__PROBLEM REQUIREMENTS__
Tell me, please, how many lines in the records below include the word "Switch". Give no more than the number.

RECORDS SHOWN below:

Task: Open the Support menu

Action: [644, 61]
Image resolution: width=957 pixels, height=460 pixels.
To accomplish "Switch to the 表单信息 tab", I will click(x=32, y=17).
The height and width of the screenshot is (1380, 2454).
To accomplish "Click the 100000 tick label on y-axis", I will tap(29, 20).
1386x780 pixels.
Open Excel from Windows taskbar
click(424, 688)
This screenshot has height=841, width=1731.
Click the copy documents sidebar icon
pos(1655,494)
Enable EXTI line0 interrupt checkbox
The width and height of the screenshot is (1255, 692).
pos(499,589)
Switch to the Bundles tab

End of RECORDS SHOWN.

__SOLUTION__
2